The distinctive leaves of the sugar maple are from three to five inches in diameter and equally as wide. They have five deep, long-pointed lobes that often have a variable number of narrow, pointed teeth. The leaves are dark green above and a paler green below. In the fall the leaves turn an assortment of colors which include deep red, orange and yellow making a very distinctive autumnal crown appearance.
The flowers are yellowish-green, and they open just before the leaves expand in the early spring. Flowers are produced in great abundance every two to five years. During these heavy flower years sugar maples have a very distinctive early spring, yellow-green "glow" that is easily visible even some distances away. Samaras from the pollinated flowers developed through the summer and are released in the autumn in great abundance. Eight million maple seeds per acre have been collected in old growth sugar maple sites. Seedlings emerge in the spring. These seedlings grow well in the shaded conditions of the forest floor. Sugar maples are also able to stump sprout and root sprout after they are cut. An established sugar maple forest, then, via prodigious seed production, sprouting and long lived individuals is able to maintain itself even in the face of disruptive or destructive ecological events.

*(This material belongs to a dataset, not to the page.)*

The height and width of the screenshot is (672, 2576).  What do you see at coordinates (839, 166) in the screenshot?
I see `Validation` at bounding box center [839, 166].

The bark of the sugar maple is light gray. It becomes very rough and deeply furrowed as the tree ages forming irregular ridges, plates and scales. The appearance and patterning of the bark of specific trees is quite individualized and variable. In the shaded conditions of the forest the trunk of the sugar maple is long and straight up into a dense, high crown. In more open conditions the trunk often branches near the ground to form a very wide, dense, rounded crown of branches and foliage.
The sugar maple is found in a number of forest associations with conifers (like white pine, red spruce, hemlock) in the northern parts of its range and with a number of hardwood species (like white ash, yellow poplar, hickories and oaks) through the rest of its northeastern U.S. range.

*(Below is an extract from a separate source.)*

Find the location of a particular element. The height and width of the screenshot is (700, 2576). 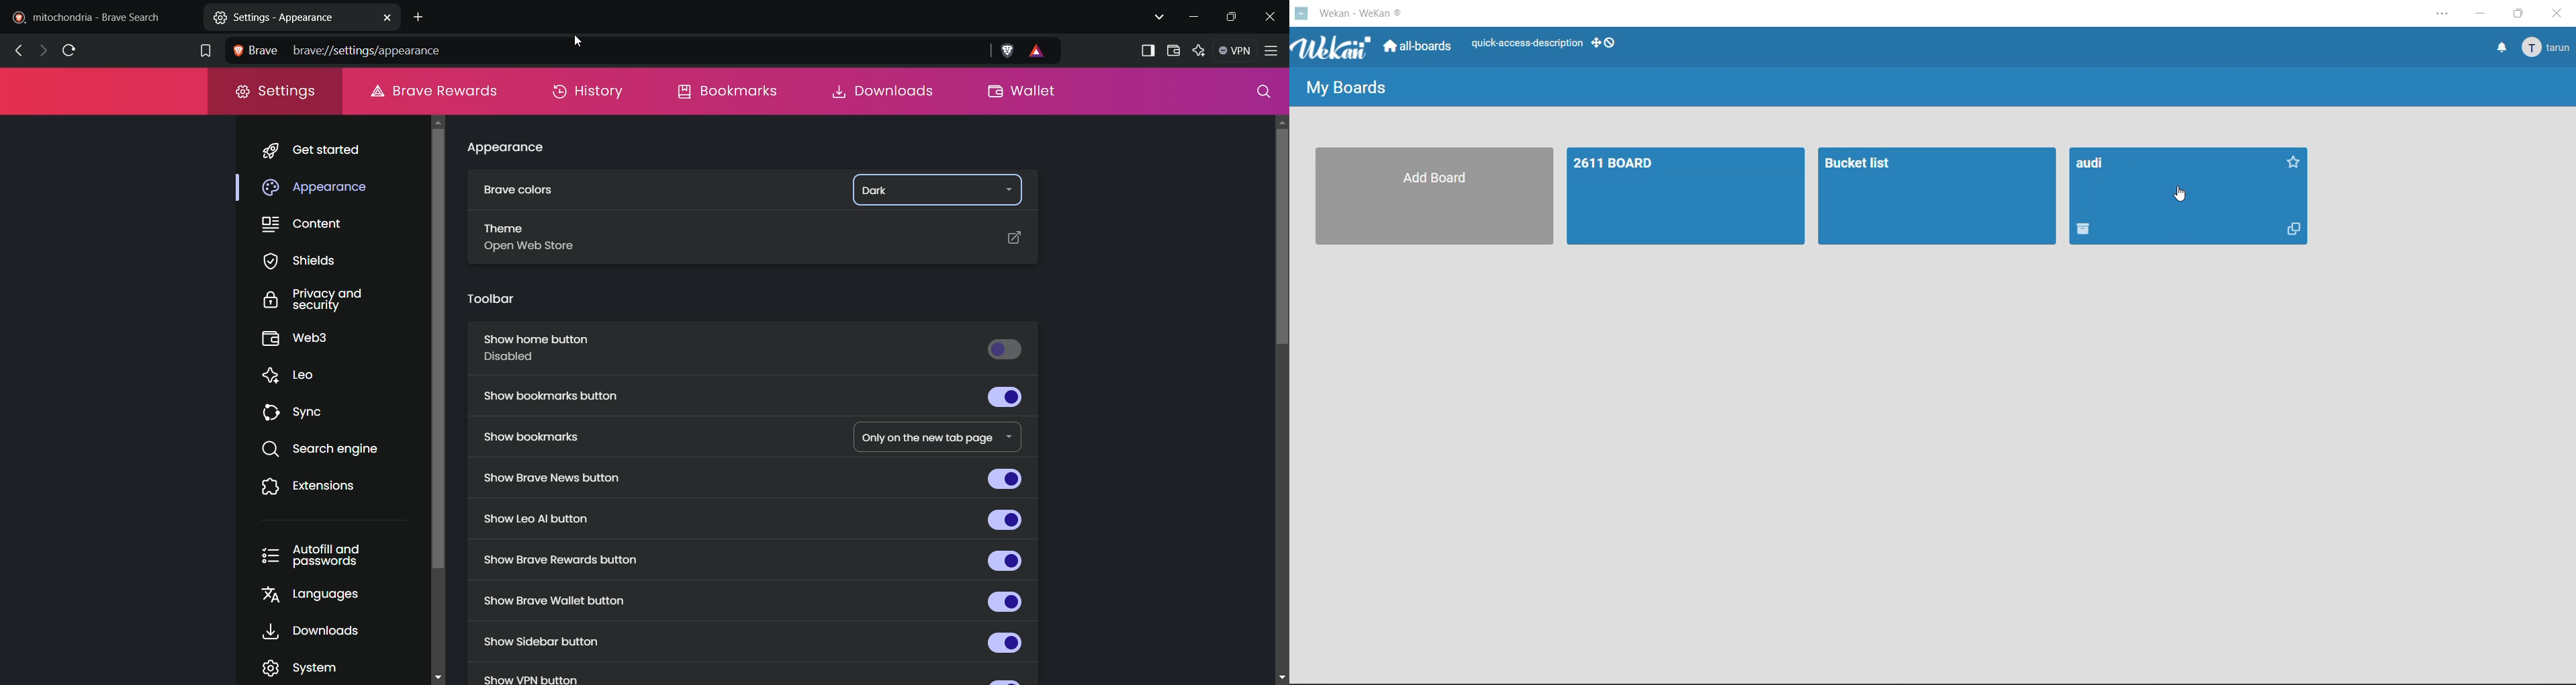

The sugar maple is probably best know as the source of sweet sap that can be converted into maple syrup or sugar. A tree tapped in the early spring as the sap begins to rise can yield between five and sixty gallons of sap. This sap is then boiled down to produce syrup or sugar. Thirty-two gallons of sap are needed to produce a single gallon of syrup and, as the precise sugar content of a tree's sap varies, between four and eight pounds of sugar.